Saved data entries:
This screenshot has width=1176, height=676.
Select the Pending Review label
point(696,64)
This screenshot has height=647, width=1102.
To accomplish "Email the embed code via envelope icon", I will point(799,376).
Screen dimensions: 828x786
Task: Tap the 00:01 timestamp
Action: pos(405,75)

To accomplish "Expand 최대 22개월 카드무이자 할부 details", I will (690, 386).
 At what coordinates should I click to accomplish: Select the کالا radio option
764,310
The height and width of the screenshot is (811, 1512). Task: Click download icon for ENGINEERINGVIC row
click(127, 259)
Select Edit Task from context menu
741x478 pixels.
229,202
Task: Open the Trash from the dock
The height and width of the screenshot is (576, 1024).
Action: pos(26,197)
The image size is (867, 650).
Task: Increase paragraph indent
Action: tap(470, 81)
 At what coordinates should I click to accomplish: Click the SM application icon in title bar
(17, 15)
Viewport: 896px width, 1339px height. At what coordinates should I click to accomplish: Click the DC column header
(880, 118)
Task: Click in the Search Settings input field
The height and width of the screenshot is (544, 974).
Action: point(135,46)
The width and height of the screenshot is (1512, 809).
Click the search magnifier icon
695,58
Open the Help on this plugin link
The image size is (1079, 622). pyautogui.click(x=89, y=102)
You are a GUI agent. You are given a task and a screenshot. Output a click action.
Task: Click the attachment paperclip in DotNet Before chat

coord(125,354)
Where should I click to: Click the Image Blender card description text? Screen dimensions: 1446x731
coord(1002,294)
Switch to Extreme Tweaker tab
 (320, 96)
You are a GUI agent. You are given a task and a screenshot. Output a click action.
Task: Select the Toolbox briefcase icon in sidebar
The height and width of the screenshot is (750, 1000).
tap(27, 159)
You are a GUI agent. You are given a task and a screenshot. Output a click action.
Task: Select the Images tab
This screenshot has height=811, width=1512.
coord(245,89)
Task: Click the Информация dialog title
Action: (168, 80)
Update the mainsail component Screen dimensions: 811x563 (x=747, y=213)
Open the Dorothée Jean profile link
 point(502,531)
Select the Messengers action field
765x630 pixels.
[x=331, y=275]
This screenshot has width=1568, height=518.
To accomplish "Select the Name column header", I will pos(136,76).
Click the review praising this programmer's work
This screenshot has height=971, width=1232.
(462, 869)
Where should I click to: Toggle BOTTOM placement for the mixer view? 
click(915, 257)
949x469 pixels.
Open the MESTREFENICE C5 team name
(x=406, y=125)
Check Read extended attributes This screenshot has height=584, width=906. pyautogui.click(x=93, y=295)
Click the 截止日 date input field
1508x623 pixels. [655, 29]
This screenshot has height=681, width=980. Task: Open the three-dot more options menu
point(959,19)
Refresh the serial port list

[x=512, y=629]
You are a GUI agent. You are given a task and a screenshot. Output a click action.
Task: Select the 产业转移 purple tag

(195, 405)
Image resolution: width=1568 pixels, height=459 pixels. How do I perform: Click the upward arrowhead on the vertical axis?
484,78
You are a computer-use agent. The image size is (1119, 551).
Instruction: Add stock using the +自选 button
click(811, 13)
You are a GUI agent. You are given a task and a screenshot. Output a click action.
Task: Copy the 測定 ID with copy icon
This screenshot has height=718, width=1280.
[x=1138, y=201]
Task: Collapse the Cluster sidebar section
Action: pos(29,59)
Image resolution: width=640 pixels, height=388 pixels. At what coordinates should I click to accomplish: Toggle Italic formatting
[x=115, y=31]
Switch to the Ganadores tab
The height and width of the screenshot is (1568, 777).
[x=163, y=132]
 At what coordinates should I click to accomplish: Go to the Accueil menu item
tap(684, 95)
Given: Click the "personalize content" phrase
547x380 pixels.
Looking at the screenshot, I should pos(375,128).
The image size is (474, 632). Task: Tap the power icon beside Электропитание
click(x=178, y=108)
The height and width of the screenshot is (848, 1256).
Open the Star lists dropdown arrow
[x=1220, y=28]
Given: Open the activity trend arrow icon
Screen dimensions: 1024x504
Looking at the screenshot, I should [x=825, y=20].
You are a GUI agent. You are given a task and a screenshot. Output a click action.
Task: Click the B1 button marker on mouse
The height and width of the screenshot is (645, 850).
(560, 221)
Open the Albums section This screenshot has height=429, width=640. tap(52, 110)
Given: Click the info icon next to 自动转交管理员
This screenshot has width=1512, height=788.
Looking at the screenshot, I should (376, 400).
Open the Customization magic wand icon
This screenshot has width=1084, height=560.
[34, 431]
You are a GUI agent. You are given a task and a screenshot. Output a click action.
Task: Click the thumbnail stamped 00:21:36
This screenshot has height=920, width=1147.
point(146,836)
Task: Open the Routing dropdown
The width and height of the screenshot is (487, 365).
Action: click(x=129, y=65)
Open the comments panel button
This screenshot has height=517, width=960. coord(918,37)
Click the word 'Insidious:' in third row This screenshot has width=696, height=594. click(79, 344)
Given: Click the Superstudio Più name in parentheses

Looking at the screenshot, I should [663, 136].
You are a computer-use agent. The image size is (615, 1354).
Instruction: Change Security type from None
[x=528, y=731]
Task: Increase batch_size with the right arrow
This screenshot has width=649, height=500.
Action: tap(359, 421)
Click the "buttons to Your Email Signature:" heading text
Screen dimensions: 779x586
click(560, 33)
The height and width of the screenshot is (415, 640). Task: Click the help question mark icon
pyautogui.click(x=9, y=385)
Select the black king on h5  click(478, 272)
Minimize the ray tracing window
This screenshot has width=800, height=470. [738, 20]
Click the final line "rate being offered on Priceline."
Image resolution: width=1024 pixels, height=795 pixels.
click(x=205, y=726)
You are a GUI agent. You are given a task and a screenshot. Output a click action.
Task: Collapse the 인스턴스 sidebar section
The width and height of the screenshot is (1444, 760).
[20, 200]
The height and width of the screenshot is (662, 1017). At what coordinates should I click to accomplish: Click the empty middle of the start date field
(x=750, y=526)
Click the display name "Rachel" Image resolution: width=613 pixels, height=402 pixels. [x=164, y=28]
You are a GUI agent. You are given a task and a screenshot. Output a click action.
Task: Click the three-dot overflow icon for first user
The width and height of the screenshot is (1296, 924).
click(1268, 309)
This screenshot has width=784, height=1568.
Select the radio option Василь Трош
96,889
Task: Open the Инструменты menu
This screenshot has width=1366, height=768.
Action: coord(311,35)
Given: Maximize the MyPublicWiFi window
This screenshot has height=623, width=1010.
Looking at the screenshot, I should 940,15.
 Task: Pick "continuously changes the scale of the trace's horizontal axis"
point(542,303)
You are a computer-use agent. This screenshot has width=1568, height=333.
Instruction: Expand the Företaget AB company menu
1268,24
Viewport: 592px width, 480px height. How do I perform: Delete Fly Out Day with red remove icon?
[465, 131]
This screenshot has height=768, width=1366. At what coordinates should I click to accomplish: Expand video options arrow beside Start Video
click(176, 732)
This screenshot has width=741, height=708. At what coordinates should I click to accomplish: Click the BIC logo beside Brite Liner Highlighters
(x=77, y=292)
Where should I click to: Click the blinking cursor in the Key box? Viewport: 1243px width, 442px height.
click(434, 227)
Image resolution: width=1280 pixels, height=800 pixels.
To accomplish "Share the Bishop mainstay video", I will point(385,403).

▶ **Task brief**
Would you print all of the records exactly as they were given?

▶ **Expected answer**
This screenshot has width=1176, height=676.
Select the Pending Review label
point(696,64)
This screenshot has height=647, width=1102.
To accomplish "Email the embed code via envelope icon", I will point(799,376).
Screen dimensions: 828x786
Task: Tap the 00:01 timestamp
Action: pos(405,75)

To accomplish "Expand 최대 22개월 카드무이자 할부 details", I will (690, 386).
 At what coordinates should I click to accomplish: Select the کالا radio option
764,310
The height and width of the screenshot is (811, 1512). Task: Click download icon for ENGINEERINGVIC row
click(127, 259)
Select Edit Task from context menu
741x478 pixels.
229,202
Task: Open the Trash from the dock
The height and width of the screenshot is (576, 1024).
Action: pos(26,197)
The image size is (867, 650).
Task: Increase paragraph indent
Action: tap(470, 81)
 At what coordinates should I click to accomplish: Click the SM application icon in title bar
(17, 15)
Viewport: 896px width, 1339px height. At what coordinates should I click to accomplish: Click the DC column header
(880, 118)
Task: Click in the Search Settings input field
The height and width of the screenshot is (544, 974).
Action: point(135,46)
The width and height of the screenshot is (1512, 809).
Click the search magnifier icon
695,58
Open the Help on this plugin link
The image size is (1079, 622). pyautogui.click(x=89, y=102)
You are a GUI agent. You are given a task and a screenshot. Output a click action.
Task: Click the attachment paperclip in DotNet Before chat

coord(125,354)
Where should I click to: Click the Image Blender card description text? Screen dimensions: 1446x731
coord(1002,294)
Switch to Extreme Tweaker tab
 (320, 96)
You are a GUI agent. You are given a task and a screenshot. Output a click action.
Task: Select the Toolbox briefcase icon in sidebar
The height and width of the screenshot is (750, 1000).
tap(27, 159)
You are a GUI agent. You are given a task and a screenshot. Output a click action.
Task: Select the Images tab
This screenshot has height=811, width=1512.
coord(245,89)
Task: Click the Информация dialog title
Action: (168, 80)
Update the mainsail component Screen dimensions: 811x563 (x=747, y=213)
Open the Dorothée Jean profile link
 point(502,531)
Select the Messengers action field
765x630 pixels.
[x=331, y=275]
This screenshot has width=1568, height=518.
To accomplish "Select the Name column header", I will pos(136,76).
Click the review praising this programmer's work
This screenshot has height=971, width=1232.
(462, 869)
Where should I click to: Toggle BOTTOM placement for the mixer view? 
click(915, 257)
949x469 pixels.
Open the MESTREFENICE C5 team name
(x=406, y=125)
Check Read extended attributes This screenshot has height=584, width=906. pyautogui.click(x=93, y=295)
Click the 截止日 date input field
1508x623 pixels. [655, 29]
This screenshot has height=681, width=980. Task: Open the three-dot more options menu
point(959,19)
Refresh the serial port list

[x=512, y=629]
You are a GUI agent. You are given a task and a screenshot. Output a click action.
Task: Select the 产业转移 purple tag

(195, 405)
Image resolution: width=1568 pixels, height=459 pixels. How do I perform: Click the upward arrowhead on the vertical axis?
484,78
You are a computer-use agent. The image size is (1119, 551).
Instruction: Add stock using the +自选 button
click(811, 13)
You are a GUI agent. You are given a task and a screenshot. Output a click action.
Task: Copy the 測定 ID with copy icon
This screenshot has height=718, width=1280.
[x=1138, y=201]
Task: Collapse the Cluster sidebar section
Action: pos(29,59)
Image resolution: width=640 pixels, height=388 pixels. At what coordinates should I click to accomplish: Toggle Italic formatting
[x=115, y=31]
Switch to the Ganadores tab
The height and width of the screenshot is (1568, 777).
[x=163, y=132]
 At what coordinates should I click to accomplish: Go to the Accueil menu item
tap(684, 95)
Given: Click the "personalize content" phrase
547x380 pixels.
Looking at the screenshot, I should pos(375,128).
The image size is (474, 632). Task: Tap the power icon beside Электропитание
click(x=178, y=108)
The height and width of the screenshot is (848, 1256).
Open the Star lists dropdown arrow
[x=1220, y=28]
Given: Open the activity trend arrow icon
Screen dimensions: 1024x504
Looking at the screenshot, I should [x=825, y=20].
You are a GUI agent. You are given a task and a screenshot. Output a click action.
Task: Click the B1 button marker on mouse
The height and width of the screenshot is (645, 850).
(560, 221)
Open the Albums section This screenshot has height=429, width=640. tap(52, 110)
Given: Click the info icon next to 自动转交管理员
This screenshot has width=1512, height=788.
Looking at the screenshot, I should (376, 400).
Open the Customization magic wand icon
This screenshot has width=1084, height=560.
[34, 431]
You are a GUI agent. You are given a task and a screenshot. Output a click action.
Task: Click the thumbnail stamped 00:21:36
This screenshot has height=920, width=1147.
point(146,836)
Task: Open the Routing dropdown
The width and height of the screenshot is (487, 365).
Action: click(x=129, y=65)
Open the comments panel button
This screenshot has height=517, width=960. coord(918,37)
Click the word 'Insidious:' in third row This screenshot has width=696, height=594. click(79, 344)
Given: Click the Superstudio Più name in parentheses

Looking at the screenshot, I should [663, 136].
You are a computer-use agent. The image size is (615, 1354).
Instruction: Change Security type from None
[x=528, y=731]
Task: Increase batch_size with the right arrow
This screenshot has width=649, height=500.
Action: tap(359, 421)
Click the "buttons to Your Email Signature:" heading text
Screen dimensions: 779x586
click(560, 33)
The height and width of the screenshot is (415, 640). Task: Click the help question mark icon
pyautogui.click(x=9, y=385)
Select the black king on h5  click(478, 272)
Minimize the ray tracing window
This screenshot has width=800, height=470. [738, 20]
Click the final line "rate being offered on Priceline."
Image resolution: width=1024 pixels, height=795 pixels.
click(x=205, y=726)
You are a GUI agent. You are given a task and a screenshot. Output a click action.
Task: Collapse the 인스턴스 sidebar section
The width and height of the screenshot is (1444, 760).
[20, 200]
The height and width of the screenshot is (662, 1017). At what coordinates should I click to accomplish: Click the empty middle of the start date field
(x=750, y=526)
Click the display name "Rachel" Image resolution: width=613 pixels, height=402 pixels. [x=164, y=28]
You are a GUI agent. You are given a task and a screenshot. Output a click action.
Task: Click the three-dot overflow icon for first user
The width and height of the screenshot is (1296, 924).
click(1268, 309)
This screenshot has width=784, height=1568.
Select the radio option Василь Трош
96,889
Task: Open the Инструменты menu
This screenshot has width=1366, height=768.
Action: coord(311,35)
Given: Maximize the MyPublicWiFi window
This screenshot has height=623, width=1010.
Looking at the screenshot, I should 940,15.
 Task: Pick "continuously changes the scale of the trace's horizontal axis"
point(542,303)
You are a computer-use agent. This screenshot has width=1568, height=333.
Instruction: Expand the Företaget AB company menu
1268,24
Viewport: 592px width, 480px height. How do I perform: Delete Fly Out Day with red remove icon?
[465, 131]
This screenshot has height=768, width=1366. At what coordinates should I click to accomplish: Expand video options arrow beside Start Video
click(176, 732)
This screenshot has width=741, height=708. At what coordinates should I click to accomplish: Click the BIC logo beside Brite Liner Highlighters
(x=77, y=292)
Where should I click to: Click the blinking cursor in the Key box? Viewport: 1243px width, 442px height.
click(434, 227)
Image resolution: width=1280 pixels, height=800 pixels.
To accomplish "Share the Bishop mainstay video", I will point(385,403).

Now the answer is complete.